Happiness and Joy

Joy is defined in the dictionary as “a feeling of great pleasure and happiness,” but somehow that doesn’t seem to be sufficient. Joy seems to have a deeper meaning. In Luke’s account of the Christmas story, when the angel of the Lord appeared to the shepherds, he didn’t say, “I’ve got good news for you that will make you very happy.” According to the story, the angel said, “Fear not: for, behold, I bring you good tidings of great joy, which shall be to all people.”

So if joy is not the same as being very happy, then what is it? How would I know it when I experience it? Maybe music heard during the Christmas season provides a clue. Let’s say I take two boxes of different sizes and label the larger box Joy and the smaller box Happiness.

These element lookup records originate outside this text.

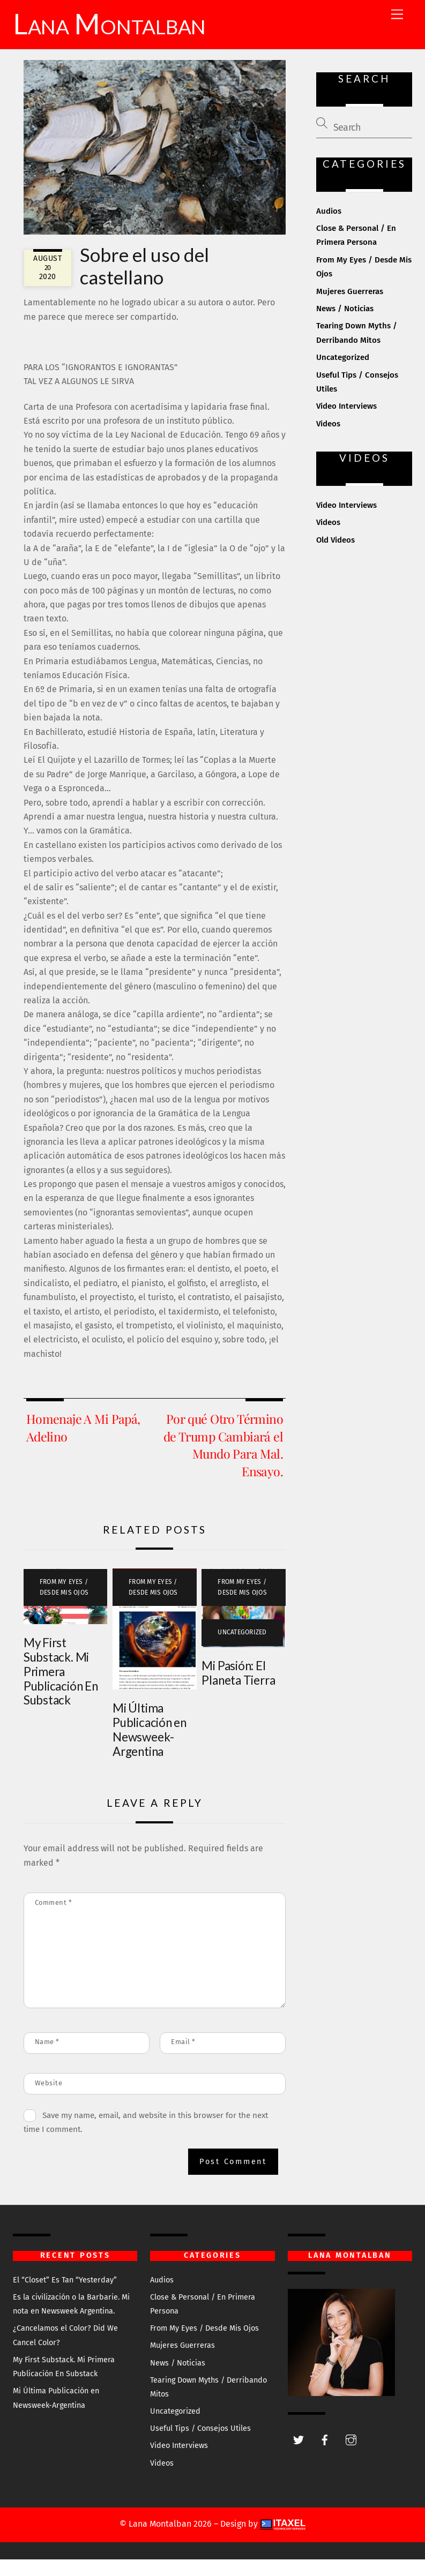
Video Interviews (346, 422)
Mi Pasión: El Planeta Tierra (238, 1688)
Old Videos (335, 556)
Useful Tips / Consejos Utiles (200, 2445)
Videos (328, 440)
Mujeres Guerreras (349, 307)
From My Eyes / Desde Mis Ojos (64, 1603)
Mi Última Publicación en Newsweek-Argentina (150, 1746)
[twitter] (298, 2455)
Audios (328, 227)
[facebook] (324, 2455)
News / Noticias (345, 324)
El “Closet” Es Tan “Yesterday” (65, 2296)
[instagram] (351, 2455)
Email (183, 2058)
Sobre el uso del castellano (144, 281)
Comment (53, 1918)
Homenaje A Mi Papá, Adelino (83, 1444)
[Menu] (397, 14)
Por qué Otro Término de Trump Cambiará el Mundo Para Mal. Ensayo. (223, 1461)
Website (49, 2099)
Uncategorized (242, 1648)
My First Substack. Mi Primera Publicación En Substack (61, 1687)
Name (47, 2058)
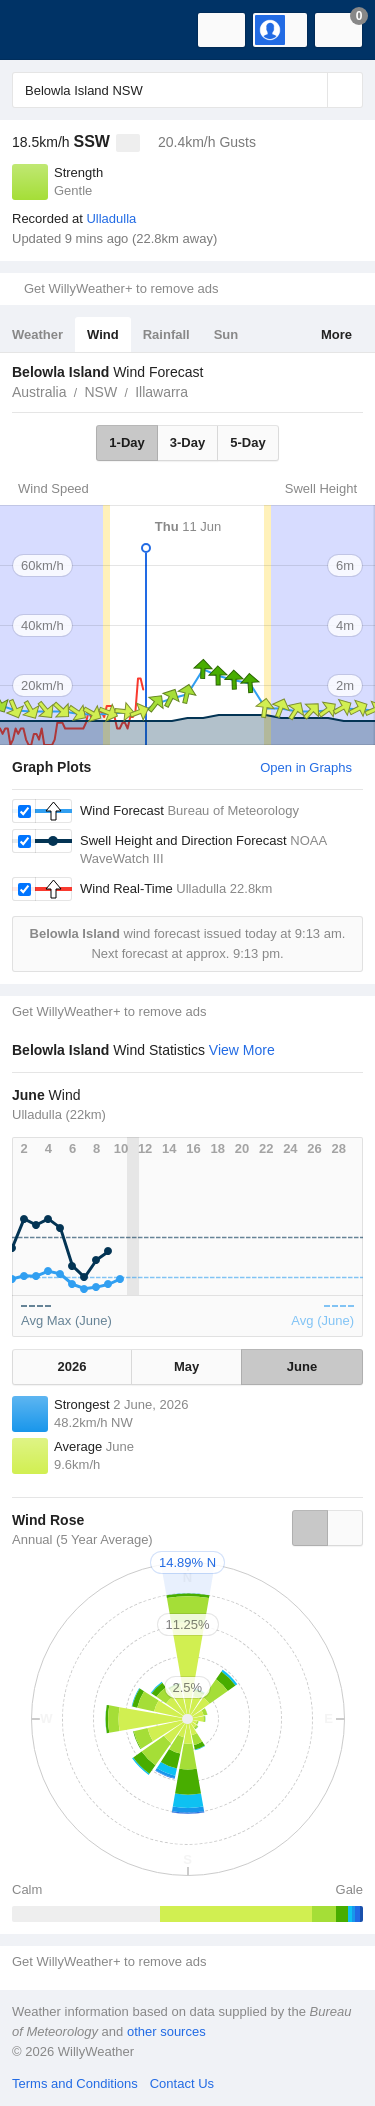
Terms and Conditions (75, 2083)
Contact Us (182, 2083)
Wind (103, 334)
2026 (72, 1366)
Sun (226, 334)
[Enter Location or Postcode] (187, 90)
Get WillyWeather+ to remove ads (121, 288)
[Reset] (310, 90)
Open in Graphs (306, 767)
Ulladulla (111, 218)
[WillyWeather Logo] (45, 30)
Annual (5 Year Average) (82, 1539)
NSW (100, 392)
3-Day (187, 442)
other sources (166, 2031)
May (186, 1366)
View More (242, 1050)
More (336, 334)
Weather (37, 334)
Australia (39, 392)
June (302, 1366)
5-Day (247, 442)
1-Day (126, 442)
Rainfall (166, 334)
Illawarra (161, 392)
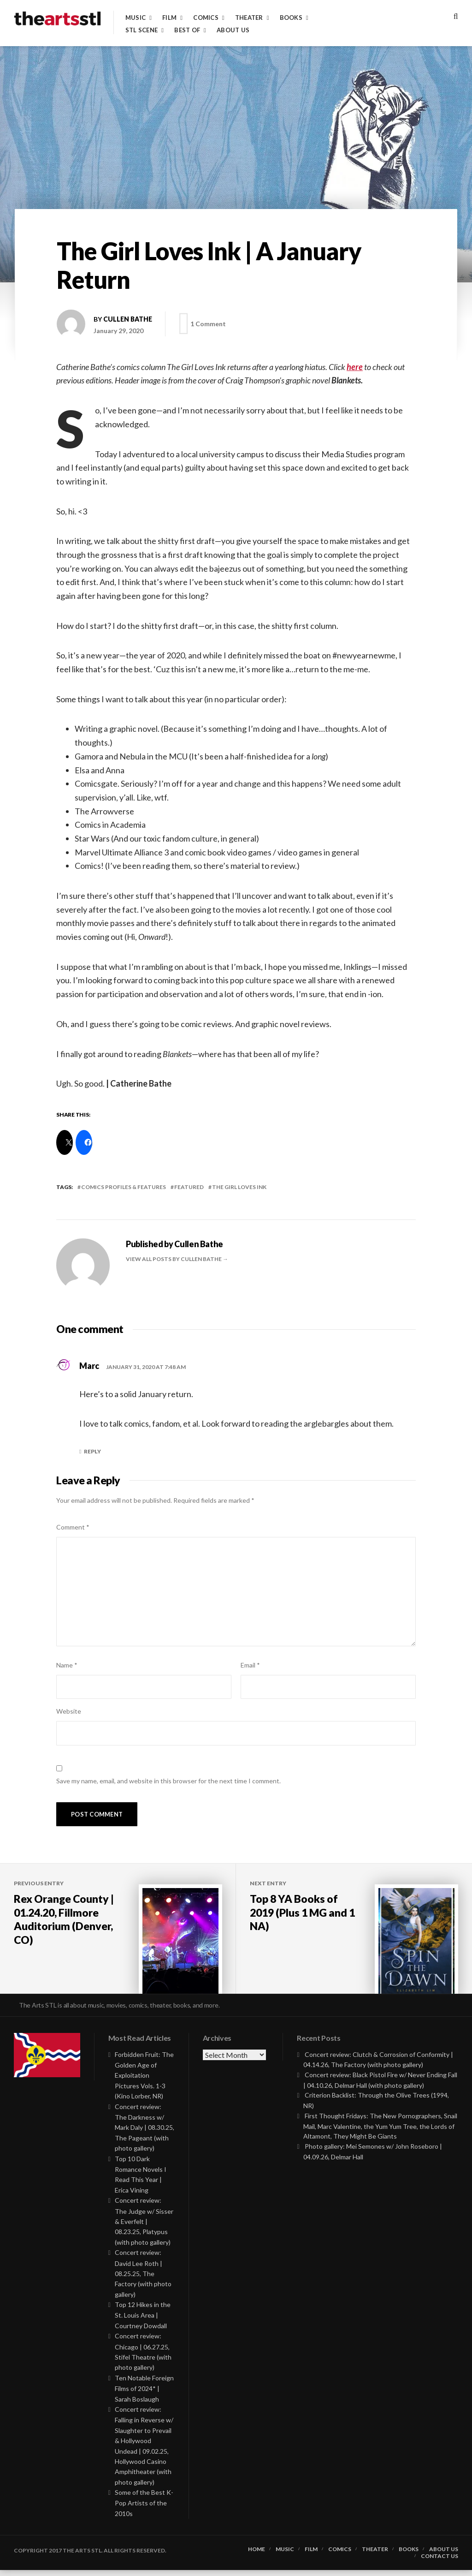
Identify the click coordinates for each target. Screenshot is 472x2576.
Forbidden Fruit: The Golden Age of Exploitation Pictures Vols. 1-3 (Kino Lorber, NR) (144, 2081)
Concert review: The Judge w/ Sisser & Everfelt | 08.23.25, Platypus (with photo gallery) (144, 2227)
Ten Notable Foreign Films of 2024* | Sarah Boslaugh (144, 2394)
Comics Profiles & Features (123, 1186)
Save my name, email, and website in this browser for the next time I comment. (168, 1781)
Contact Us (439, 2562)
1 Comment (210, 324)
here (355, 367)
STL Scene (141, 30)
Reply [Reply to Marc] (92, 1451)
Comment (72, 1527)
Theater (249, 17)
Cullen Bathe (127, 319)
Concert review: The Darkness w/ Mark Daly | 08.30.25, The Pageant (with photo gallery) (144, 2133)
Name (66, 1665)
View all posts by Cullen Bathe (174, 1258)
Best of (187, 30)
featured (189, 1186)
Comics (205, 17)
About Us (233, 30)
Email (250, 1665)
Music (135, 17)
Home (256, 2555)
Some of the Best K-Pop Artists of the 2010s (144, 2508)
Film (169, 17)
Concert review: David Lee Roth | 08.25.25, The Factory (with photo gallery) (143, 2279)
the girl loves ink (239, 1186)
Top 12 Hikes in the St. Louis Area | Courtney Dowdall (143, 2321)
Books (291, 17)
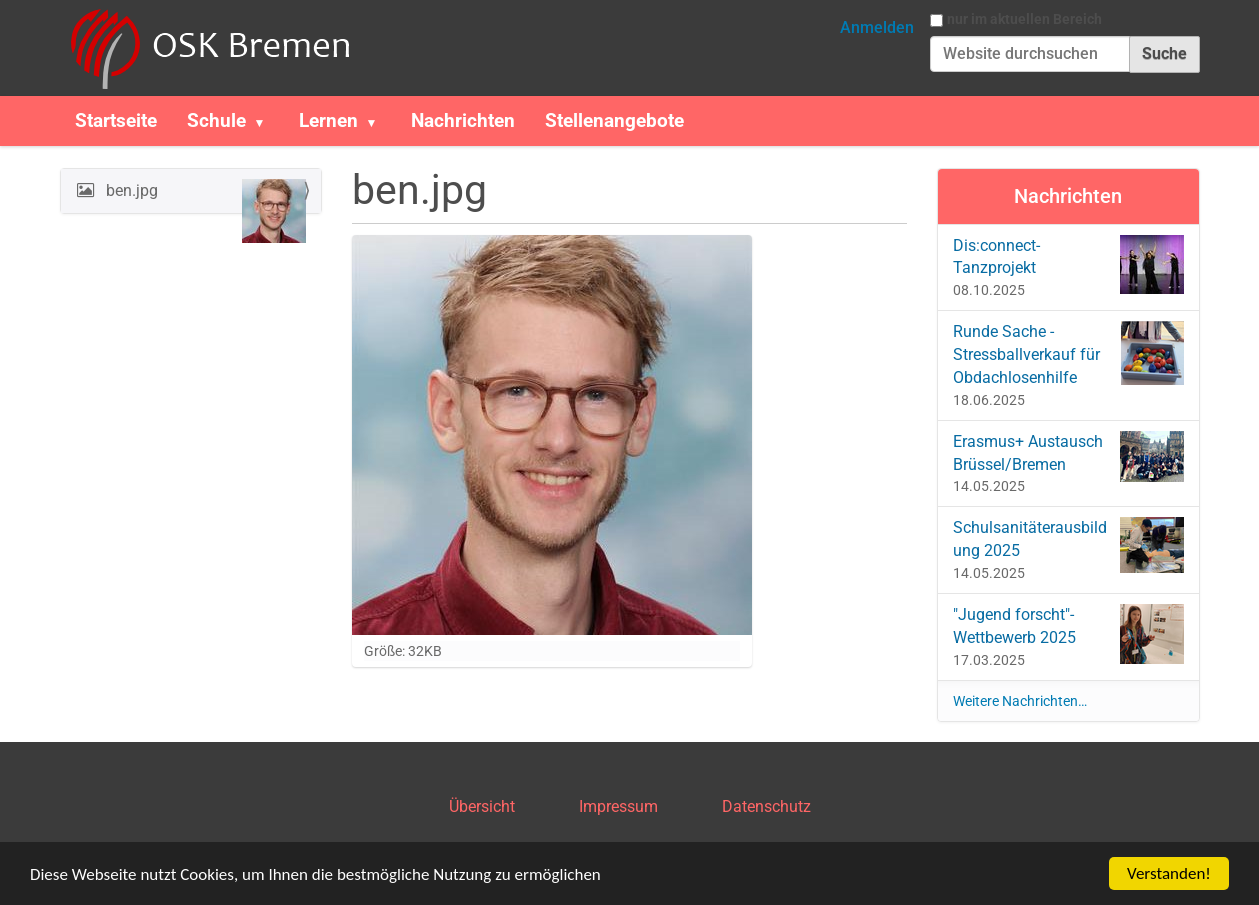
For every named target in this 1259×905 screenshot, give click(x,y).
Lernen (328, 120)
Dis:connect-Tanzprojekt (1068, 264)
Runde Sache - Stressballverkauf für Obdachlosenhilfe (1068, 354)
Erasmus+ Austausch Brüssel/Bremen (1068, 456)
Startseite (116, 120)
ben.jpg (204, 196)
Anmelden (877, 27)
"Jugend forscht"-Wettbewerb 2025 (1068, 634)
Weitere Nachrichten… (1020, 701)
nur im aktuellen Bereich (1024, 19)
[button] (268, 121)
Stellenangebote (614, 120)
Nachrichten (463, 120)
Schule (216, 120)
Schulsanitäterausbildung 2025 (1068, 545)
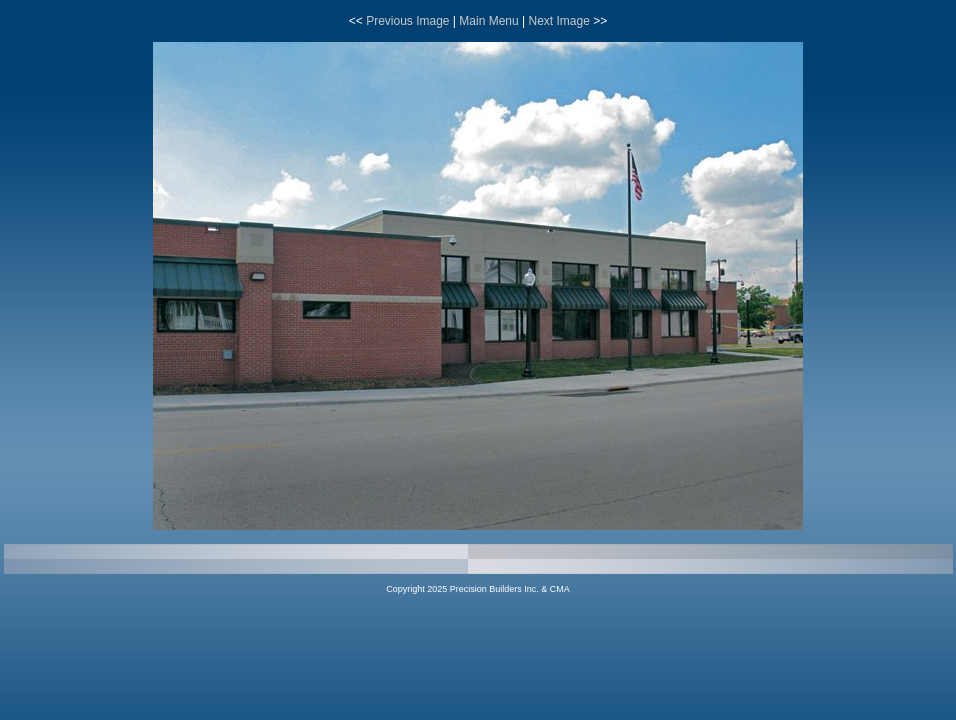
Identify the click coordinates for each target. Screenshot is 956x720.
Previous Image (407, 21)
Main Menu (488, 21)
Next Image (558, 21)
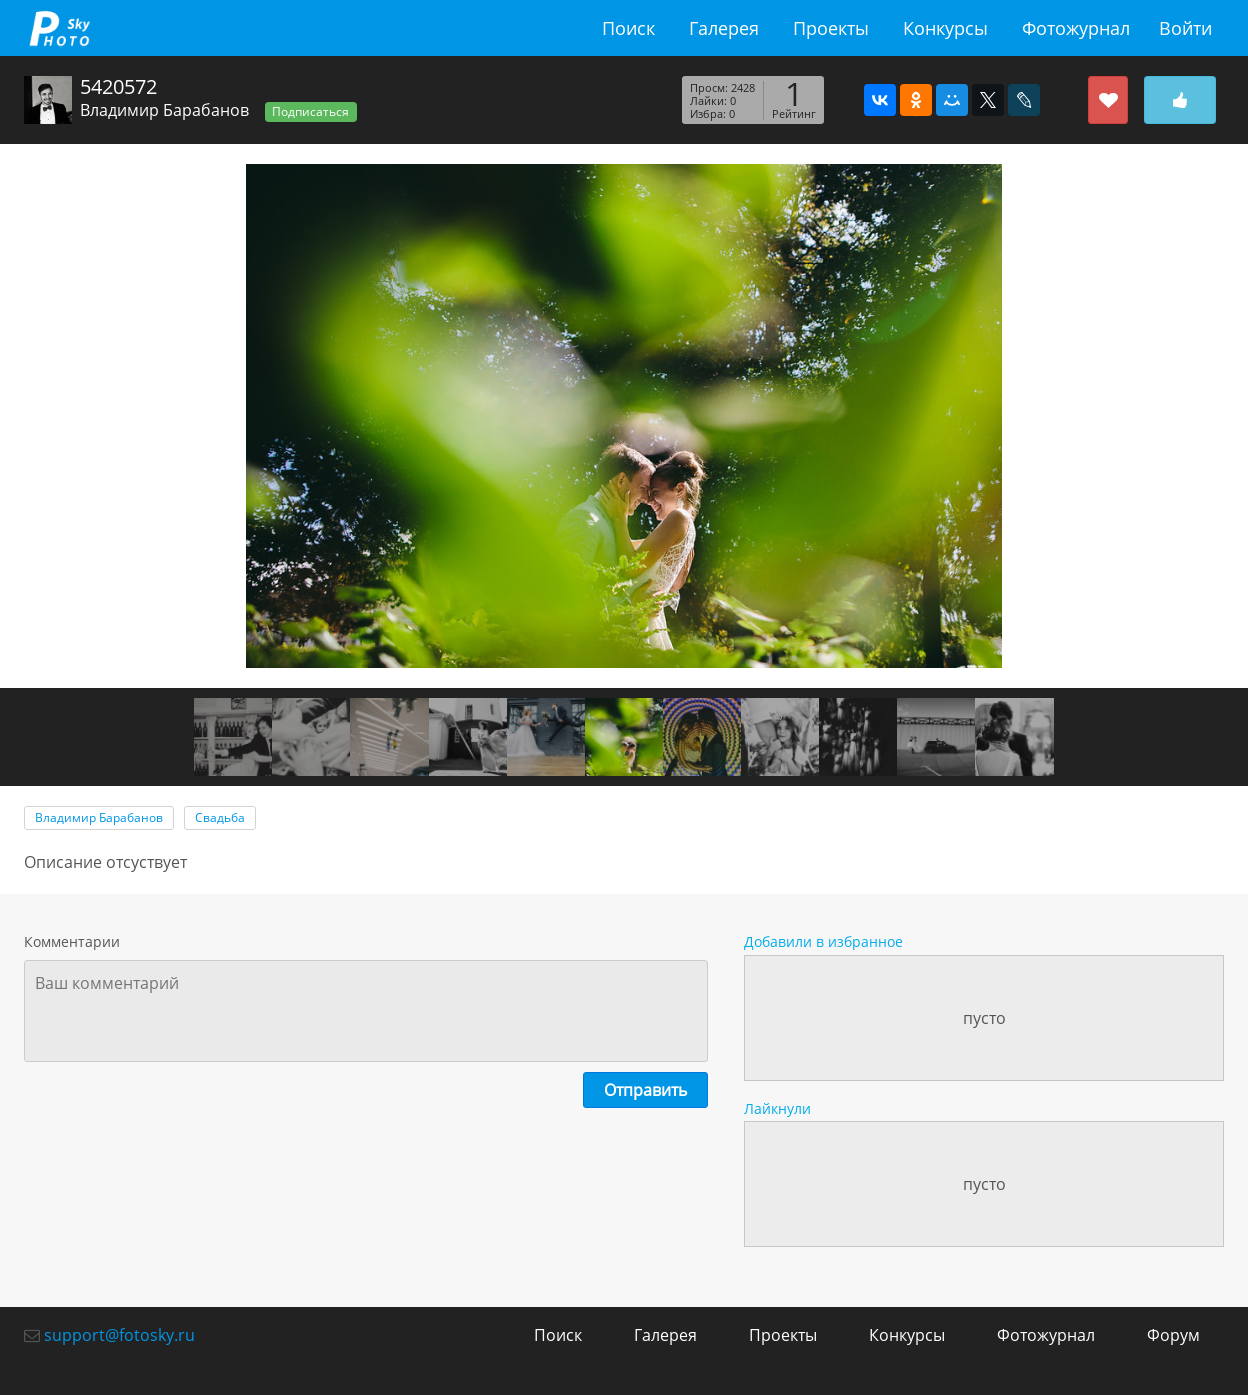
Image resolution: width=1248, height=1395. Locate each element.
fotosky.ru (59, 28)
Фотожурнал (1076, 28)
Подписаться (310, 111)
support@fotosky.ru (119, 1335)
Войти (1185, 28)
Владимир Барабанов (164, 110)
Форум (1173, 1335)
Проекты (831, 28)
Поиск (628, 28)
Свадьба (220, 817)
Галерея (724, 28)
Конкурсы (945, 28)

Then I fill up the larger box with carols such as Silent Night, The First Noel, O Come Emmanuel, In the Bleak Midwinter and the smaller box with songs like Frosty the Snowman, Rudolph the Red-Nosed Reindeer, Jingle Bells, Santa Claus is Coming to Town. Both boxes of Christmas music are well known and when we hear strains coming from either, we know it’s Christmas and that’s good.

But have you ever noticed there’s a somber, almost elegiac quality to many of the carols in the box labeled Joy while the songs coming from the box labeled Happiness are mostly light-hearted and jovial?  When Gabriel shared his message to the shepherds, he knew, being an archangel, that the baby asleep in the manger would one day die while hanging from a cross. Still, in spite of knowing the whole story, Gabriel shared “good tidings of great joy” with the shepherds.  The difference between a carol and a song is where the difference between happiness and joy reveals itself.

Happiness wasn’t a large enough box to hold “the whole story” of everything that takes place in the course of a person’s life. Happiness depends on the nature of events at hand. It’s the positive emotions I feel while in pleasurable circumstances. In the moment or moments when I feel happy, life is happening just as I want it to or as I want to remember it.

Joy, on the other hand, is a box big enough to hold the full length and breadth of human experience and all its varied emotions. Joy, unlike happiness, is not based on the transitory nature of pleasurable circumstances. Joy is based upon love and love flows from the source within us that doesn’t depend for its existence on events and situations. Joy comes from believing this is true of love and living as best as we can in accord with that belief.